Please copy the data below line for line, with no changes.

[Start of section]

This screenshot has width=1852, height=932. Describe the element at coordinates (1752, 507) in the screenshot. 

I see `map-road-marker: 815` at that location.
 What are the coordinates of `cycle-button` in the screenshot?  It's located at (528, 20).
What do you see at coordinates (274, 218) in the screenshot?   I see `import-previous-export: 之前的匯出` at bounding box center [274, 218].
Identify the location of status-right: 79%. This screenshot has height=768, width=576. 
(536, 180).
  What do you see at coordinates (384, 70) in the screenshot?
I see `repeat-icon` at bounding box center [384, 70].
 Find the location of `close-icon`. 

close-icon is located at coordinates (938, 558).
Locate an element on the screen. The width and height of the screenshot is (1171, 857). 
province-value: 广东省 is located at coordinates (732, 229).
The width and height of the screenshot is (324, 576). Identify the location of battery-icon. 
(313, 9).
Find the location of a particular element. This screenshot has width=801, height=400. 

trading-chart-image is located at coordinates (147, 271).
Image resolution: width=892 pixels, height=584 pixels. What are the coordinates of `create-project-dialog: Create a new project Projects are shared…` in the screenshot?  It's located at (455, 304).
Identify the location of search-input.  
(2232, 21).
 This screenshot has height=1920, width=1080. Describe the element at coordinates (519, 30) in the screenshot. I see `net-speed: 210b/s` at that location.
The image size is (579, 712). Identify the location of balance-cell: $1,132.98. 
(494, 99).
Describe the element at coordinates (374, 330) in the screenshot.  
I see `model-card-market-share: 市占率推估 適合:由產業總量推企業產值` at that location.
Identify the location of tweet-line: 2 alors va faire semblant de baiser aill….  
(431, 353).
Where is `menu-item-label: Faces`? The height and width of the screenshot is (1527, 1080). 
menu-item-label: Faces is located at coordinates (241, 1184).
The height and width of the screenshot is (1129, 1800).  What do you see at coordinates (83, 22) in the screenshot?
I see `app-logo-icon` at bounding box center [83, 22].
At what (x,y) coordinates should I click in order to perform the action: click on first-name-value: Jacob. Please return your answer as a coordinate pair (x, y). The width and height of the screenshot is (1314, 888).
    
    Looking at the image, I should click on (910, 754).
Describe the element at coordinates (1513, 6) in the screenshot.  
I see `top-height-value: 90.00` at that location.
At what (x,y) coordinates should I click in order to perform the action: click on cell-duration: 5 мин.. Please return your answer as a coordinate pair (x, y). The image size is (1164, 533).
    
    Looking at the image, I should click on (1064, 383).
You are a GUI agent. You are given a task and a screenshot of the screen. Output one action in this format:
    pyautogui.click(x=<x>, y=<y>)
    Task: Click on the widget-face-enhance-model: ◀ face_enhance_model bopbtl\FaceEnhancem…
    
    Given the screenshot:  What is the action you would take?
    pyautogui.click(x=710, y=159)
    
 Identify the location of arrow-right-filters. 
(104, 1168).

[End of section]

TASK RESULT:
This screenshot has width=1852, height=932. Describe the element at coordinates (1752, 507) in the screenshot. 

I see `map-road-marker: 815` at that location.
 What are the coordinates of `cycle-button` in the screenshot?  It's located at (528, 20).
What do you see at coordinates (274, 218) in the screenshot?   I see `import-previous-export: 之前的匯出` at bounding box center [274, 218].
Identify the location of status-right: 79%. This screenshot has height=768, width=576. 
(536, 180).
  What do you see at coordinates (384, 70) in the screenshot?
I see `repeat-icon` at bounding box center [384, 70].
 Find the location of `close-icon`. 

close-icon is located at coordinates (938, 558).
Locate an element on the screen. The width and height of the screenshot is (1171, 857). 
province-value: 广东省 is located at coordinates (732, 229).
The width and height of the screenshot is (324, 576). Identify the location of battery-icon. 
(313, 9).
Find the location of a particular element. This screenshot has width=801, height=400. 

trading-chart-image is located at coordinates (147, 271).
Image resolution: width=892 pixels, height=584 pixels. What are the coordinates of `create-project-dialog: Create a new project Projects are shared…` in the screenshot?  It's located at (455, 304).
Identify the location of search-input.  
(2232, 21).
 This screenshot has height=1920, width=1080. Describe the element at coordinates (519, 30) in the screenshot. I see `net-speed: 210b/s` at that location.
The image size is (579, 712). Identify the location of balance-cell: $1,132.98. 
(494, 99).
Describe the element at coordinates (374, 330) in the screenshot.  
I see `model-card-market-share: 市占率推估 適合:由產業總量推企業產值` at that location.
Identify the location of tweet-line: 2 alors va faire semblant de baiser aill….  
(431, 353).
Where is `menu-item-label: Faces`? The height and width of the screenshot is (1527, 1080). 
menu-item-label: Faces is located at coordinates (241, 1184).
The height and width of the screenshot is (1129, 1800).  What do you see at coordinates (83, 22) in the screenshot?
I see `app-logo-icon` at bounding box center [83, 22].
At what (x,y) coordinates should I click in order to perform the action: click on first-name-value: Jacob. Please return your answer as a coordinate pair (x, y). The width and height of the screenshot is (1314, 888).
    
    Looking at the image, I should click on (910, 754).
Describe the element at coordinates (1513, 6) in the screenshot.  
I see `top-height-value: 90.00` at that location.
At what (x,y) coordinates should I click in order to perform the action: click on cell-duration: 5 мин.. Please return your answer as a coordinate pair (x, y). The image size is (1164, 533).
    
    Looking at the image, I should click on (1064, 383).
You are a GUI agent. You are given a task and a screenshot of the screen. Output one action in this format:
    pyautogui.click(x=<x>, y=<y>)
    Task: Click on the widget-face-enhance-model: ◀ face_enhance_model bopbtl\FaceEnhancem…
    
    Given the screenshot:  What is the action you would take?
    pyautogui.click(x=710, y=159)
    
 Identify the location of arrow-right-filters. 
(104, 1168).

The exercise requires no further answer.